> _Exercise task_
Reproduce every one of the records below word for word.

---------- Provided data

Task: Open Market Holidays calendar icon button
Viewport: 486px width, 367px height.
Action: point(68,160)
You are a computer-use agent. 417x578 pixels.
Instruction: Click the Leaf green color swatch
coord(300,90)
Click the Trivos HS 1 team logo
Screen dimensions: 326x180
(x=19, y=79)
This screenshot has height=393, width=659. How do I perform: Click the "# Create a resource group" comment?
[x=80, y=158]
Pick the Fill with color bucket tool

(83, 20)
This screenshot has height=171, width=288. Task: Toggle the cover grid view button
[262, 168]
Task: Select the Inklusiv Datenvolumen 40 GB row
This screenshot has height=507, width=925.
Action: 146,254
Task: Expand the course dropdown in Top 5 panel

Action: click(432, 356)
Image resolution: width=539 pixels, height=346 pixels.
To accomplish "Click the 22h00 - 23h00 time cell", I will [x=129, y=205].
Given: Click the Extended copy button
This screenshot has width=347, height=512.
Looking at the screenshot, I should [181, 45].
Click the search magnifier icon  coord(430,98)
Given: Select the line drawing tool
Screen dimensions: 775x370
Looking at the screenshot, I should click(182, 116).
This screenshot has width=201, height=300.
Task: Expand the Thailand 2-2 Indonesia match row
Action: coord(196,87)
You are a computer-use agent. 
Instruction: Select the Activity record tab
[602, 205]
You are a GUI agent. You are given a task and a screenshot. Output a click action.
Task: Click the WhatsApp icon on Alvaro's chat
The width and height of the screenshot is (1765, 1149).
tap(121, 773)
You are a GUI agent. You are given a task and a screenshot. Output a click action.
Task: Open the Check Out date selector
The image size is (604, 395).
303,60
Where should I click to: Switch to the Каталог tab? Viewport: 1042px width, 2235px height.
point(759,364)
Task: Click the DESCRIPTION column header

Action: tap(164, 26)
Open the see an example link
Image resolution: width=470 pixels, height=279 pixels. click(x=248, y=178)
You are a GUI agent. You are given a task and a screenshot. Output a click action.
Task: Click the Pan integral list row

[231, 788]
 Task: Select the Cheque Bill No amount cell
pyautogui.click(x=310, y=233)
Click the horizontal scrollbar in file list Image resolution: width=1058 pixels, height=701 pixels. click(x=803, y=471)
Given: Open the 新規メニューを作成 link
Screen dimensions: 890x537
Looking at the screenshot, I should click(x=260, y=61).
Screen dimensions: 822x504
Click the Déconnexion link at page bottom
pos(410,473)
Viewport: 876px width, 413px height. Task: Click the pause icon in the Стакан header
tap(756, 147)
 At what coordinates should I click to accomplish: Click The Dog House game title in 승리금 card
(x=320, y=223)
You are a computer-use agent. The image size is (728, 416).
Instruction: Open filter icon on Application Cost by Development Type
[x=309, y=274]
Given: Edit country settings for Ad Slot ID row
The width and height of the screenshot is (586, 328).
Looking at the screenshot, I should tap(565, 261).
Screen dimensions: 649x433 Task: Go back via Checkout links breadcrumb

--------------------

> _Response to this exercise_
Task: Open Market Holidays calendar icon button
Viewport: 486px width, 367px height.
Action: point(68,160)
You are a computer-use agent. 417x578 pixels.
Instruction: Click the Leaf green color swatch
coord(300,90)
Click the Trivos HS 1 team logo
Screen dimensions: 326x180
(x=19, y=79)
This screenshot has height=393, width=659. How do I perform: Click the "# Create a resource group" comment?
[x=80, y=158]
Pick the Fill with color bucket tool

(83, 20)
This screenshot has height=171, width=288. Task: Toggle the cover grid view button
[262, 168]
Task: Select the Inklusiv Datenvolumen 40 GB row
This screenshot has height=507, width=925.
Action: 146,254
Task: Expand the course dropdown in Top 5 panel

Action: click(432, 356)
Image resolution: width=539 pixels, height=346 pixels.
To accomplish "Click the 22h00 - 23h00 time cell", I will [x=129, y=205].
Given: Click the Extended copy button
This screenshot has width=347, height=512.
Looking at the screenshot, I should [181, 45].
Click the search magnifier icon  coord(430,98)
Given: Select the line drawing tool
Screen dimensions: 775x370
Looking at the screenshot, I should click(182, 116).
This screenshot has width=201, height=300.
Task: Expand the Thailand 2-2 Indonesia match row
Action: coord(196,87)
You are a computer-use agent. 
Instruction: Select the Activity record tab
[602, 205]
You are a GUI agent. You are given a task and a screenshot. Output a click action.
Task: Click the WhatsApp icon on Alvaro's chat
The width and height of the screenshot is (1765, 1149).
tap(121, 773)
You are a GUI agent. You are given a task and a screenshot. Output a click action.
Task: Open the Check Out date selector
The image size is (604, 395).
303,60
Where should I click to: Switch to the Каталог tab? Viewport: 1042px width, 2235px height.
point(759,364)
Task: Click the DESCRIPTION column header

Action: tap(164, 26)
Open the see an example link
Image resolution: width=470 pixels, height=279 pixels. click(x=248, y=178)
You are a GUI agent. You are given a task and a screenshot. Output a click action.
Task: Click the Pan integral list row

[231, 788]
 Task: Select the Cheque Bill No amount cell
pyautogui.click(x=310, y=233)
Click the horizontal scrollbar in file list Image resolution: width=1058 pixels, height=701 pixels. click(x=803, y=471)
Given: Open the 新規メニューを作成 link
Screen dimensions: 890x537
Looking at the screenshot, I should click(x=260, y=61).
Screen dimensions: 822x504
Click the Déconnexion link at page bottom
pos(410,473)
Viewport: 876px width, 413px height. Task: Click the pause icon in the Стакан header
tap(756, 147)
 At what coordinates should I click to accomplish: Click The Dog House game title in 승리금 card
(x=320, y=223)
You are a computer-use agent. The image size is (728, 416).
Instruction: Open filter icon on Application Cost by Development Type
[x=309, y=274]
Given: Edit country settings for Ad Slot ID row
The width and height of the screenshot is (586, 328).
Looking at the screenshot, I should tap(565, 261).
Screen dimensions: 649x433 Task: Go back via Checkout links breadcrumb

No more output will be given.